The pared-down act is a big change for the woman known in New York circles for bringing, in her words, “the most elaborate productions to the shittiest rooms ever,” featuring choreographed dancers in matching ensembles by designer Todd Thomas (master of camp for Victoria’s Secret’s annual runway circus), when they wore anything. But without all the people to manage and on stage distraction, she says, “I feel like I’m connecting with people for the first time.”
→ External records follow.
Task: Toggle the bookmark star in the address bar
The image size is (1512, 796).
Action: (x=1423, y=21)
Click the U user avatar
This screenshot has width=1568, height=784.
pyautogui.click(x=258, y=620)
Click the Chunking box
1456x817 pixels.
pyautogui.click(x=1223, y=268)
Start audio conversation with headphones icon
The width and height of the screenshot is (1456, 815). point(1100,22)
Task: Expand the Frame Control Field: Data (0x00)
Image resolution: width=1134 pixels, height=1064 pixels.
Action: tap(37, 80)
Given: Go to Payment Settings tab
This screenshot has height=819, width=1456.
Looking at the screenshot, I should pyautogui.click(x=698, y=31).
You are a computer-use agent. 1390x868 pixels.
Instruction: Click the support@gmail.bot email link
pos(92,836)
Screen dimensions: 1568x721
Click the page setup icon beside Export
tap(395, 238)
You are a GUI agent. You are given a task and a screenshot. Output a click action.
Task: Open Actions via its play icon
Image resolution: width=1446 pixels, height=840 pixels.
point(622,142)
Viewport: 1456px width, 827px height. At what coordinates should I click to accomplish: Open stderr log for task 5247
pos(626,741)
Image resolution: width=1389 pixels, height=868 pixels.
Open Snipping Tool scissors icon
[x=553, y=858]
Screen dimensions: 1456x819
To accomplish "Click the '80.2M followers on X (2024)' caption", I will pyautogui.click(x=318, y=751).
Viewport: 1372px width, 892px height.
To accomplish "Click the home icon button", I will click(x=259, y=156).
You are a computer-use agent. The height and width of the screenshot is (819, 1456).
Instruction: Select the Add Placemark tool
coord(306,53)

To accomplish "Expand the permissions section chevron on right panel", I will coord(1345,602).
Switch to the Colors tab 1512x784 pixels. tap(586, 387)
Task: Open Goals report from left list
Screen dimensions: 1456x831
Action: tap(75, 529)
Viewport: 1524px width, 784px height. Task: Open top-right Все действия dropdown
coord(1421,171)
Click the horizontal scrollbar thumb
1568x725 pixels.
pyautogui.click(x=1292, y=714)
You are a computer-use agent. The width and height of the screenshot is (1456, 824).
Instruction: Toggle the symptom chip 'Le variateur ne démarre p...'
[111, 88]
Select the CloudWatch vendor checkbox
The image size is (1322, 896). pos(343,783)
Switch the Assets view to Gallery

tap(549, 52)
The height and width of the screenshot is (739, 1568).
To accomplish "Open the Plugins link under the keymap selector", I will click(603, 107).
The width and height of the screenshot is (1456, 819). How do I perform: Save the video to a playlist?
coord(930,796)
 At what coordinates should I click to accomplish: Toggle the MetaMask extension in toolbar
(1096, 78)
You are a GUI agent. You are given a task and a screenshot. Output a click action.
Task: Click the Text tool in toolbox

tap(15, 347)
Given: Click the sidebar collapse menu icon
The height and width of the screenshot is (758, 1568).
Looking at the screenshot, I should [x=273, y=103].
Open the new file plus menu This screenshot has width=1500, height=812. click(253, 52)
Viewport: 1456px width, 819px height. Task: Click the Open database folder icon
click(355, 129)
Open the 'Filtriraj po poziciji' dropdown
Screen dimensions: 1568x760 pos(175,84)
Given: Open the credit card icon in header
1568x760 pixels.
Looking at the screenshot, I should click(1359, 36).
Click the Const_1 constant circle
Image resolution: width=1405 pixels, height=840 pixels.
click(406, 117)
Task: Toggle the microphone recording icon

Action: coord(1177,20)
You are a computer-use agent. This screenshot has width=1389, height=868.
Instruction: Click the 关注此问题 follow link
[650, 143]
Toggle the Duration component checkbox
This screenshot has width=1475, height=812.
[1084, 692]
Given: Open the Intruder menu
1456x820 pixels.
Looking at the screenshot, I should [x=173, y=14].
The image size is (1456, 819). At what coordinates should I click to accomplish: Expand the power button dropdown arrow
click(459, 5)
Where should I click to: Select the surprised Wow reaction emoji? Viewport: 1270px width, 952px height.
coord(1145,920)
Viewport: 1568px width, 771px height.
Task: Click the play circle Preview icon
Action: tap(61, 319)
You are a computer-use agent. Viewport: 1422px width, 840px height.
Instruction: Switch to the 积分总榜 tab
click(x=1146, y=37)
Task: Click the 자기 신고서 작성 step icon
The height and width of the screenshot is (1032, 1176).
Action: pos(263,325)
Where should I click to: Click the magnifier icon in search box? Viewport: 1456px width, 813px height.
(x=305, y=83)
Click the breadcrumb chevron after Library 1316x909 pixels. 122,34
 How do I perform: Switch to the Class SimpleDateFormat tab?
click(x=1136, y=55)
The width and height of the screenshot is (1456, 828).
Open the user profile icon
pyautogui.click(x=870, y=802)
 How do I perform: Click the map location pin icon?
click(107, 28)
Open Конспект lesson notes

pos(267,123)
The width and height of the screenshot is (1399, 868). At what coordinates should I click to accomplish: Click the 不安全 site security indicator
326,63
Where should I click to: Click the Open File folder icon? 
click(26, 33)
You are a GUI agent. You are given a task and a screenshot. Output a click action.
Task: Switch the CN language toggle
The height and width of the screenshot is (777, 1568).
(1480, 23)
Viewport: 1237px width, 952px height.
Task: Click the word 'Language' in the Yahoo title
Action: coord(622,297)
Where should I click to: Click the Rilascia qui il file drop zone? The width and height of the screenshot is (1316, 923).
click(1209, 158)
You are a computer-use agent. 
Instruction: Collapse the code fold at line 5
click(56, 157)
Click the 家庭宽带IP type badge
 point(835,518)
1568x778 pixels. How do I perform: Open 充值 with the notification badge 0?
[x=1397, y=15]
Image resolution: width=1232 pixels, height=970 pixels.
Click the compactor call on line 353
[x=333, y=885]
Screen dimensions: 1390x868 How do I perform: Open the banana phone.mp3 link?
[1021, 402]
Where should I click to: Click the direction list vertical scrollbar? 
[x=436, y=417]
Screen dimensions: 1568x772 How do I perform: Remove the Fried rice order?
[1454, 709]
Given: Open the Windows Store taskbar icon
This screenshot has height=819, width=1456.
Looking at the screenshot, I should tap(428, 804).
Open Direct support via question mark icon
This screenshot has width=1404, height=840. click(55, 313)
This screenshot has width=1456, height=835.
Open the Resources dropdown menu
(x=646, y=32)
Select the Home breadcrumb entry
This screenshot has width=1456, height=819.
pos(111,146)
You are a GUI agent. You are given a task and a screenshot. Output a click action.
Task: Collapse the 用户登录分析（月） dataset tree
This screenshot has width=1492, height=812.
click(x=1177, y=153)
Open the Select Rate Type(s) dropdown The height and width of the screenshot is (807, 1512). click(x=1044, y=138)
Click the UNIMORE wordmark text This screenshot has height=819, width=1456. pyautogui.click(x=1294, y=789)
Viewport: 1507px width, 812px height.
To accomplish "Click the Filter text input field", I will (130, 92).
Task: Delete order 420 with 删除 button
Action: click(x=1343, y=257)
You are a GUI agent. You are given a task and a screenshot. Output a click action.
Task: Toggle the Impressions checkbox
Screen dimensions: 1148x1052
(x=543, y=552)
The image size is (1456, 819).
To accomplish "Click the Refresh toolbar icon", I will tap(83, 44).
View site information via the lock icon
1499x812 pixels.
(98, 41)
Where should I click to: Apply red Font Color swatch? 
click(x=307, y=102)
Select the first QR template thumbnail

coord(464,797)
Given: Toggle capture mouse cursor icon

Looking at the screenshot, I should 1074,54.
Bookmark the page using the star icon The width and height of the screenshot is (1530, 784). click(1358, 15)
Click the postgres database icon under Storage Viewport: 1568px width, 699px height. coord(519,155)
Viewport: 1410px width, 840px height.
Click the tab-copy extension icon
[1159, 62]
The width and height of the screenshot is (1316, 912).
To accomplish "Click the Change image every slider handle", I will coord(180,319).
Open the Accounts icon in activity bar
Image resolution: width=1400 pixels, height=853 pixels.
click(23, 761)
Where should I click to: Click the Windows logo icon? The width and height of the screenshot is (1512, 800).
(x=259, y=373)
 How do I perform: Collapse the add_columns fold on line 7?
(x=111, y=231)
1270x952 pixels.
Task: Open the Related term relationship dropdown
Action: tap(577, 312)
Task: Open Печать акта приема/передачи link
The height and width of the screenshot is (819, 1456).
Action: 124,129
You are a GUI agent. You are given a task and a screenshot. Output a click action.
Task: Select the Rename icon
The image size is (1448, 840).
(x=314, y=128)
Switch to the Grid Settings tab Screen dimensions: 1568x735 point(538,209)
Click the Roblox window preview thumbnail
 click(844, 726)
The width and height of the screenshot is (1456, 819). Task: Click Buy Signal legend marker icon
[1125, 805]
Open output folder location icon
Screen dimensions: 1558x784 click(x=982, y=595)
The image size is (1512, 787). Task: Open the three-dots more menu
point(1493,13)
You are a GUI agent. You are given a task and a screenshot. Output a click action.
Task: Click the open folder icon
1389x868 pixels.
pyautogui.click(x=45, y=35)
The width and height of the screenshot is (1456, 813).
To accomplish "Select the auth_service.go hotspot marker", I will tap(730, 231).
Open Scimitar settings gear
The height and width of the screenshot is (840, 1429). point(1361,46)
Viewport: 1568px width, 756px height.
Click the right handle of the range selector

Williams and husband/guitarist James Bellizia moved to Vermont, where his family lives and where she went to college, after 2008’s Microphones, for a summer break that stretched into a four-year hiatus. “I was deep in some Internet k-hole research,” Williams says of the period, when she read Joseph Campbell mythology books and William Morris translations of Norse myths. “Then I was like, well, God, who cares what I have to say? I should be helping people.” She went back to school to fulfill her pre-med requirements, but was reaffirmed of music’s importance when she wound up working in a research lab studying its effects on the brain, to see if music can be prescribed as a pain analgesic. Specifically “big, woman vocalists,” Williams says. “It was Celine Dion. Whitney Houston. Big football players would come in and be like” — here Williams shifts to her bro voice — “Yup. Every time. This is where I get the chills.”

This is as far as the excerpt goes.